Purpose : Semaphorin 6A (Sema6A), an axon-guidance molecule, has been shown to play a critical role in the regulation of endothelial survival and vascular development. We have previously demonstrated that neuronal Sema6A impeded vascular regeneration in oxygen-induced retinopathy (OIR), which was modulated by Nrf2. The objective of this study was to gain insights into Sema6A function in endothelial cells in OIR.

Methods : For OIR studies, mice were subjected to hyperoxia from postnatal day 7 (P7) to 12, followed by return to room air. The expression of Sema6A and its receptor, plexinA2, were analyzed in retinal cryosections by fluorescence staining at OIR P17. Avascular retinal area and neovascularization were measured in retinal flatmounts at P12 and P17. Cell-specific knockouts of Sema6A were used to dissect the specific role of Sema6A in endothelial cells. Blood-retinal barrier function was assessed by measuring retinal levels of the systemically administered tracer, [³H] mannitol. VEGF protein concentration was assessed using Mouse VEGF DuoSet ELISA kit. Scotopic electroretinographs were obtained at P40. mRNA levels were assessed by quantitative real-time PCR.

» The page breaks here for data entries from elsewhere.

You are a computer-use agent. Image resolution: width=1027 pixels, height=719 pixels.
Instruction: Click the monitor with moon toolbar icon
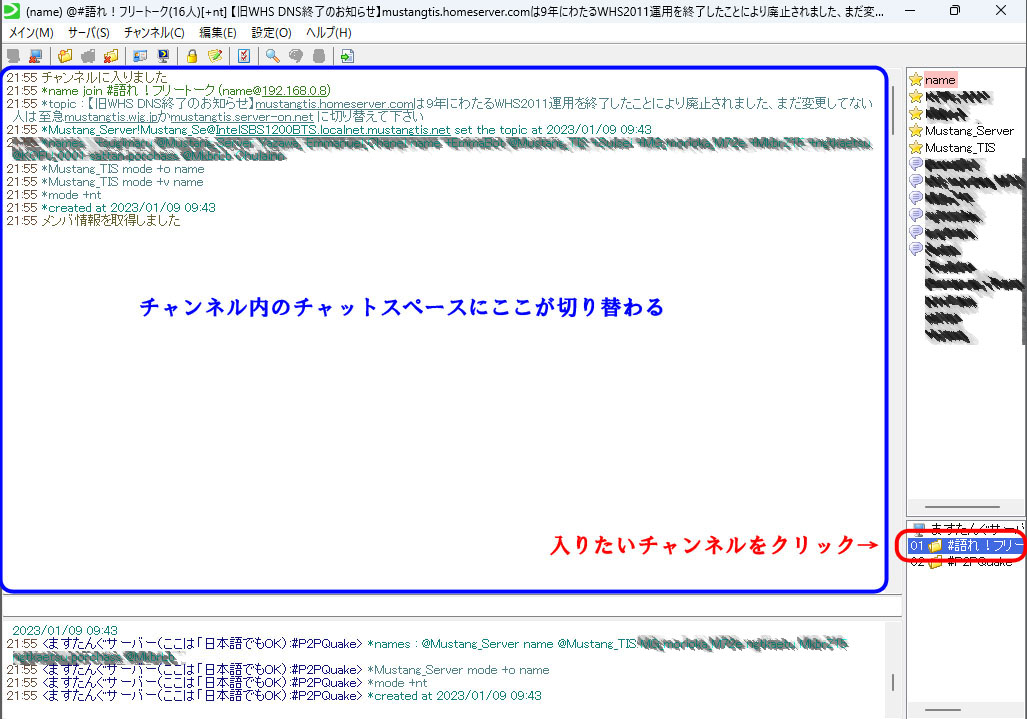[x=162, y=56]
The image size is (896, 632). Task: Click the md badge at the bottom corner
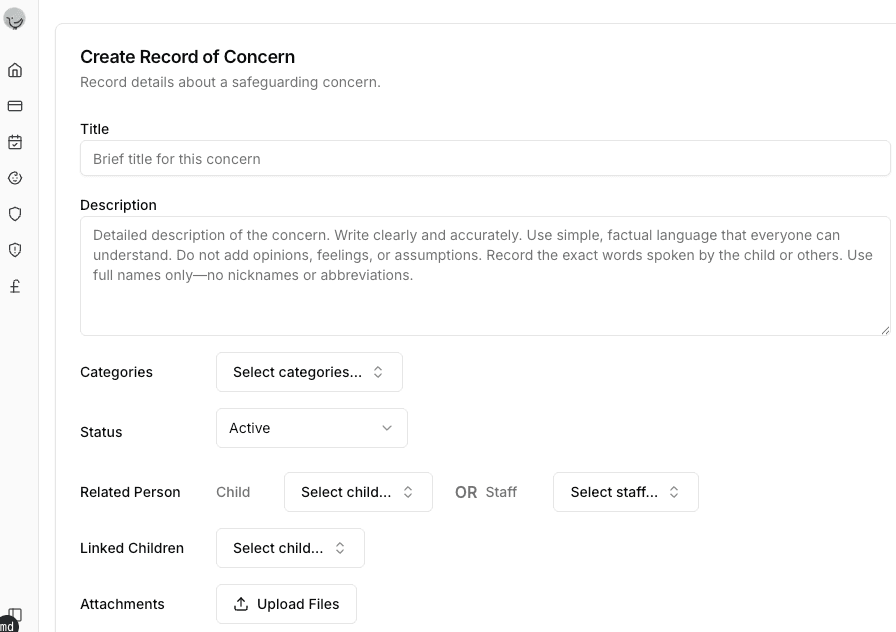click(x=7, y=628)
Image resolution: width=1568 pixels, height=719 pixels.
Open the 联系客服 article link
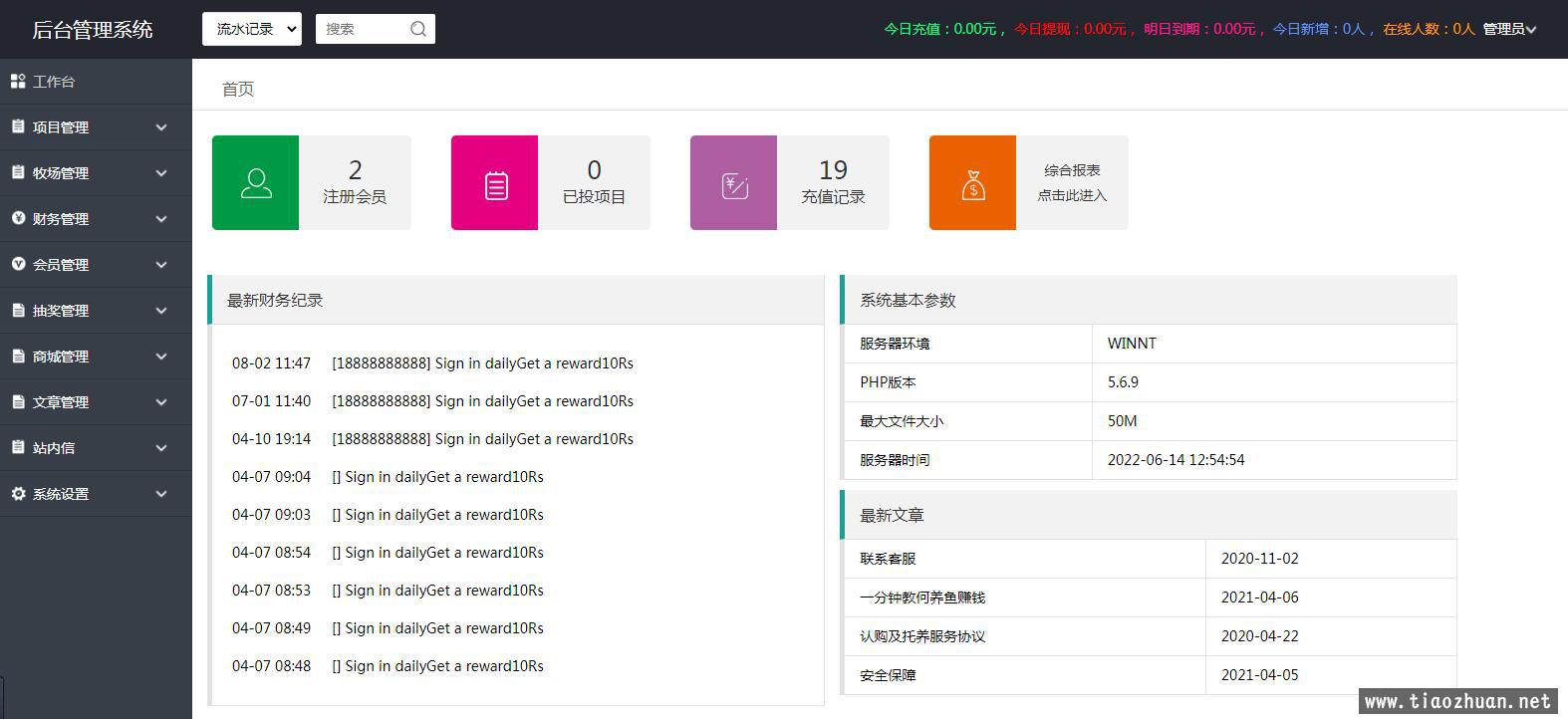[x=888, y=559]
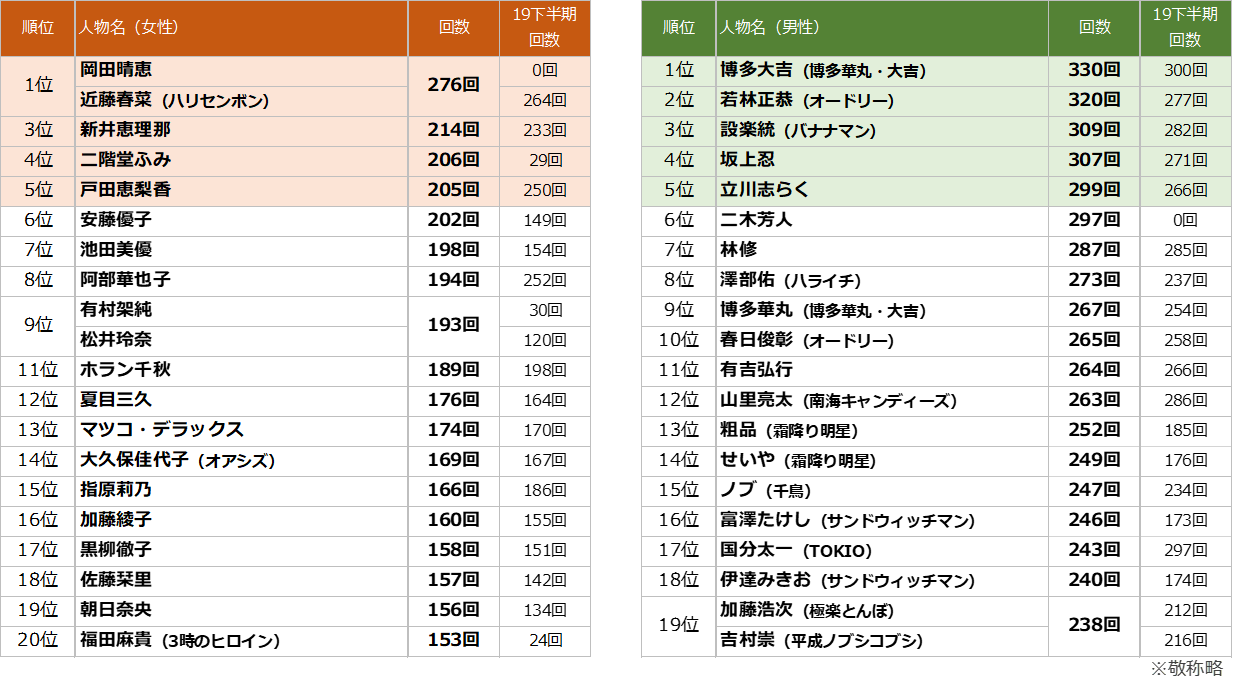This screenshot has height=687, width=1233.
Task: Click the 330回 count cell
Action: click(1094, 70)
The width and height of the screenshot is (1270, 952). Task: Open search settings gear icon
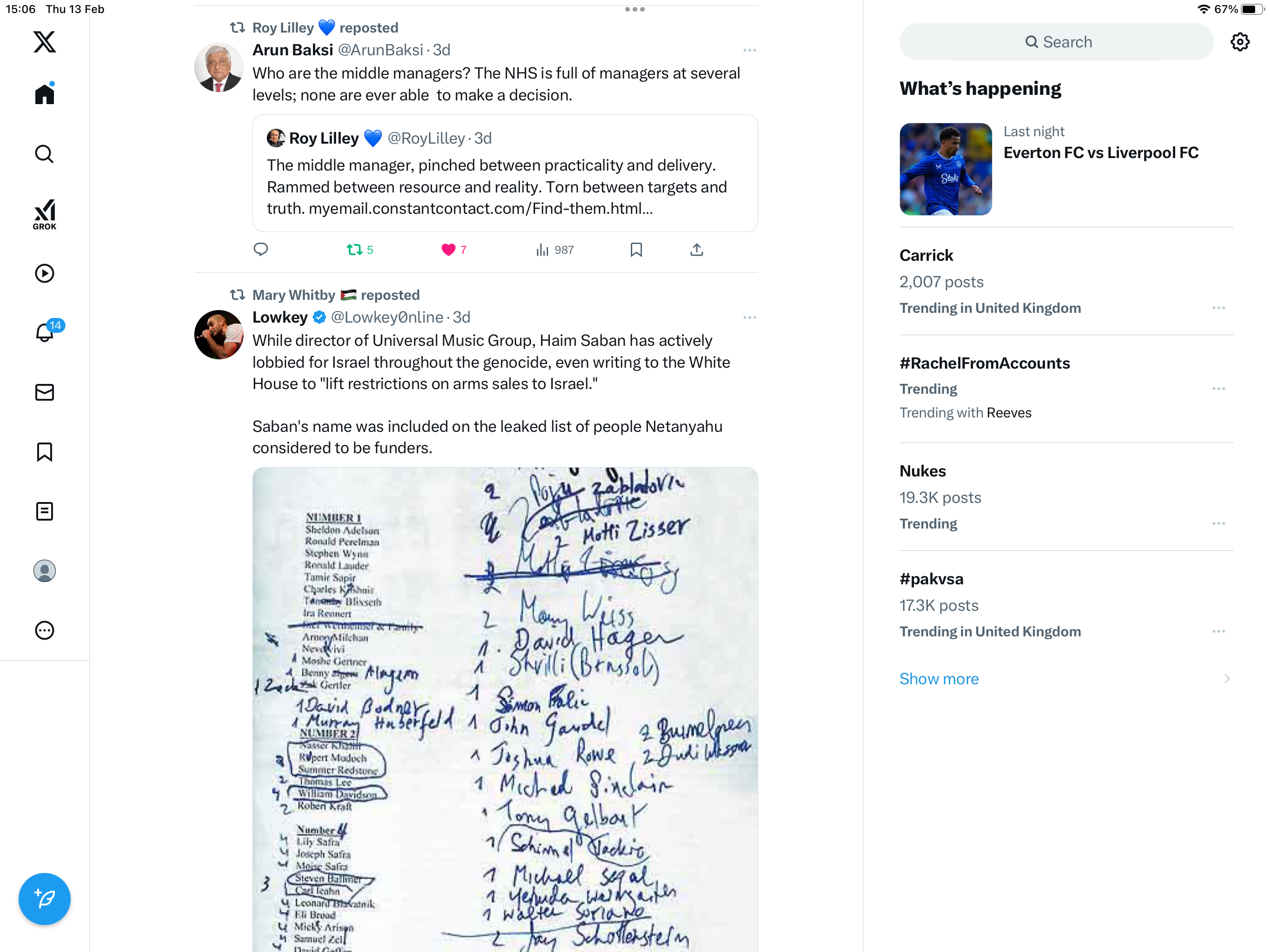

Results : Sema6A and plexinA2 were highly expressed in retinal blood vessels in OIR. Deletion of endothelial Sema6A led to a slight increase in retinal vaso-obliteration at OIR P12, but significantly increased avascular retina and pathologic retinal neovascularization at P17 compared to wild-type. Marked increase in retinal vascular leakage and reduction of inner-retinal scotopic b-wave response were observed in mice deficient of endothelial Sema6A. VEGF protein levels were not affected by loss of Sema6A in endothelial cells. Deletion of endothelial Sema6A did not change the retinal mRNA level of Sema3A, Sema3E or Sema3F at OIR P17.

Conclusions : These studies suggest that endothelial Sema6A plays a direct role in promoting revascularization of avascular retina in oxygen-induced retinopathy.

This is an abstract that was submitted for the 2018 ARVO Annual Meeting, held in Honolulu, Hawaii, April 29 - May 3, 2018.